* [QUOTED TEXT]
Parser: Parsing the Garnett marker file

ParserR Documentation

Parsing the Garnett marker file

Description

Garnett uses a marker file to allow users to specify cell type definitions. While the marker file is designed to be easy to construct and human-readable, it is parsed by Garnett automatically, and so it needs to follow certain formatting constraints.

Usage

Parser

Format

An object of class R6ClassGenerator of length 24.

Details

The following describes the constraints necessary in the input to the marker_file argument of train_cell_classifier and check_markers.

* [GIVEN INFORMATION]
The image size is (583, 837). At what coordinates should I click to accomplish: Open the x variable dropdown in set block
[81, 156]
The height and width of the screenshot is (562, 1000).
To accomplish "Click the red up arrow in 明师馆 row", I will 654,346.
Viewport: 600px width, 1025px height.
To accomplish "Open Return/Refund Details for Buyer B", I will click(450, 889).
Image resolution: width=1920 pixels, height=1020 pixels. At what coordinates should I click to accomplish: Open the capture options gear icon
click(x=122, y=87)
---
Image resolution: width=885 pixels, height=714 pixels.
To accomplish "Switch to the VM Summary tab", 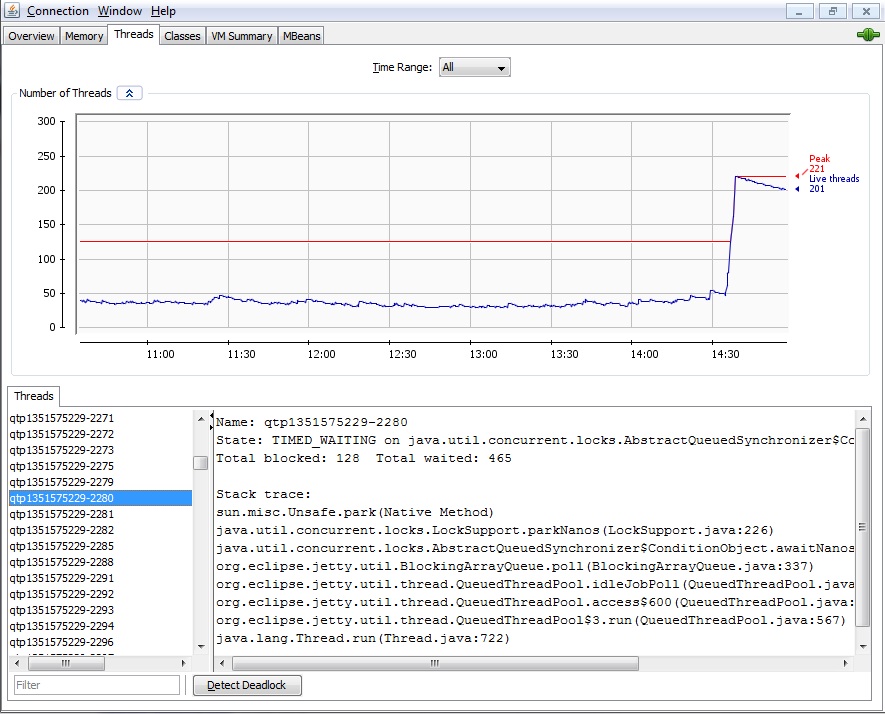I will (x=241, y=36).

* [PROMPT A]
From the Garnett parser documentation, return the passage starting at "Garnett uses a" and ending at "train_cell_classifier and check_markers.".
* [PROMPT B]
Translate this sentence from the Garnett parser documentation into Spanish: "The following describes the constraints necessary in the input to the marker_file argument of train_cell_classifier and check_markers."
* [PROMPT C]
Using the Garnett parser documentation, answer these questions:
(i) Why must the marker file follow certain formatting constraints?
(ii) Of what class is the Parser object, and what is its length?
(iii) Which two functions take the marker_file argument?

* [ANSWER A]
Garnett uses a marker file to allow users to specify cell type definitions. While the marker file is designed to be easy to construct and human-readable, it is parsed by Garnett automatically, and so it needs to follow certain formatting constraints.

Usage

Parser

Format

An object of class R6ClassGenerator of length 24.

Details

The following describes the constraints necessary in the input to the marker_file argument of train_cell_classifier and check_markers.

* [ANSWER B]
Lo siguiente describe las restricciones necesarias en la entrada del argumento marker_file de train_cell_classifier y check_markers.

* [ANSWER C]
(i) Garnett parses it automatically.
(ii) It is of class R6ClassGenerator, with a length of 24.
(iii) train_cell_classifier and check_markers.